> _TASK REQUIREMENTS_:
An exact copy of every record is needed.

> _RECORDS FOR THE EXERCISE_:

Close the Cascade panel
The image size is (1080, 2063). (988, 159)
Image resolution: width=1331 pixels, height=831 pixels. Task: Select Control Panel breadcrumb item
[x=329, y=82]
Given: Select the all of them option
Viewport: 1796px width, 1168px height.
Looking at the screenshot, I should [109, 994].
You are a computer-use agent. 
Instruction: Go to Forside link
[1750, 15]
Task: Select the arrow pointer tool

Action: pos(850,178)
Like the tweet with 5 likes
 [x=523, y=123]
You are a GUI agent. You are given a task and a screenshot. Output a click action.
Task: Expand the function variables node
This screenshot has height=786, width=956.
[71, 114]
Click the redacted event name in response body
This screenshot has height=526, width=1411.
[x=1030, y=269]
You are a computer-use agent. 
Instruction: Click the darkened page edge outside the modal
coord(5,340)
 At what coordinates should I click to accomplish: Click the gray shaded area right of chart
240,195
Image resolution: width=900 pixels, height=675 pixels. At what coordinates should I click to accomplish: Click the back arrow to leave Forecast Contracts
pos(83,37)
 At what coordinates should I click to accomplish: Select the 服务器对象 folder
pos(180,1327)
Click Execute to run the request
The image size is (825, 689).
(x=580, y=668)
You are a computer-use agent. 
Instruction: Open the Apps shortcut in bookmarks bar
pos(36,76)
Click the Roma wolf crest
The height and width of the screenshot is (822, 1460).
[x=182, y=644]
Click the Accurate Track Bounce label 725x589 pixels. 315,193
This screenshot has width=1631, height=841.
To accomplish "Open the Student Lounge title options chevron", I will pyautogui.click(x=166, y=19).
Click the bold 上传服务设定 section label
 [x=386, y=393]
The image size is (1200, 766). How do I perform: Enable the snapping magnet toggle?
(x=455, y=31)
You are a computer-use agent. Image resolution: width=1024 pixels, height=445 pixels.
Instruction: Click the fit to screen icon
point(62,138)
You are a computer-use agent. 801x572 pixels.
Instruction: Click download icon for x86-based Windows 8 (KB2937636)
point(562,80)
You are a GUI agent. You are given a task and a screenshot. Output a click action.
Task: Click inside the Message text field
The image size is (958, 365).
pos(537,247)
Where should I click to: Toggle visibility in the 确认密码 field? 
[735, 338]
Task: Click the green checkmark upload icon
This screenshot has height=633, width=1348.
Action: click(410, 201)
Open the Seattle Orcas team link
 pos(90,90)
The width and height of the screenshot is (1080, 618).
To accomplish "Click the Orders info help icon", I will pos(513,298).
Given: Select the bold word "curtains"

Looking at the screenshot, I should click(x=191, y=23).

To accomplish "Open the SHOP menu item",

> _EXERCISE ANSWER_:
Close the Cascade panel
The image size is (1080, 2063). (988, 159)
Image resolution: width=1331 pixels, height=831 pixels. Task: Select Control Panel breadcrumb item
[x=329, y=82]
Given: Select the all of them option
Viewport: 1796px width, 1168px height.
Looking at the screenshot, I should [109, 994].
You are a computer-use agent. 
Instruction: Go to Forside link
[1750, 15]
Task: Select the arrow pointer tool

Action: pos(850,178)
Like the tweet with 5 likes
 [x=523, y=123]
You are a GUI agent. You are given a task and a screenshot. Output a click action.
Task: Expand the function variables node
This screenshot has height=786, width=956.
[71, 114]
Click the redacted event name in response body
This screenshot has height=526, width=1411.
[x=1030, y=269]
You are a computer-use agent. 
Instruction: Click the darkened page edge outside the modal
coord(5,340)
 At what coordinates should I click to accomplish: Click the gray shaded area right of chart
240,195
Image resolution: width=900 pixels, height=675 pixels. At what coordinates should I click to accomplish: Click the back arrow to leave Forecast Contracts
pos(83,37)
 At what coordinates should I click to accomplish: Select the 服务器对象 folder
pos(180,1327)
Click Execute to run the request
The image size is (825, 689).
(x=580, y=668)
You are a computer-use agent. 
Instruction: Open the Apps shortcut in bookmarks bar
pos(36,76)
Click the Roma wolf crest
The height and width of the screenshot is (822, 1460).
[x=182, y=644]
Click the Accurate Track Bounce label 725x589 pixels. 315,193
This screenshot has width=1631, height=841.
To accomplish "Open the Student Lounge title options chevron", I will pyautogui.click(x=166, y=19).
Click the bold 上传服务设定 section label
 [x=386, y=393]
The image size is (1200, 766). How do I perform: Enable the snapping magnet toggle?
(x=455, y=31)
You are a computer-use agent. Image resolution: width=1024 pixels, height=445 pixels.
Instruction: Click the fit to screen icon
point(62,138)
You are a computer-use agent. 801x572 pixels.
Instruction: Click download icon for x86-based Windows 8 (KB2937636)
point(562,80)
You are a GUI agent. You are given a task and a screenshot. Output a click action.
Task: Click inside the Message text field
The image size is (958, 365).
pos(537,247)
Where should I click to: Toggle visibility in the 确认密码 field? 
[735, 338]
Task: Click the green checkmark upload icon
This screenshot has height=633, width=1348.
Action: click(410, 201)
Open the Seattle Orcas team link
 pos(90,90)
The width and height of the screenshot is (1080, 618).
To accomplish "Click the Orders info help icon", I will pos(513,298).
Given: Select the bold word "curtains"

Looking at the screenshot, I should click(x=191, y=23).

To accomplish "Open the SHOP menu item",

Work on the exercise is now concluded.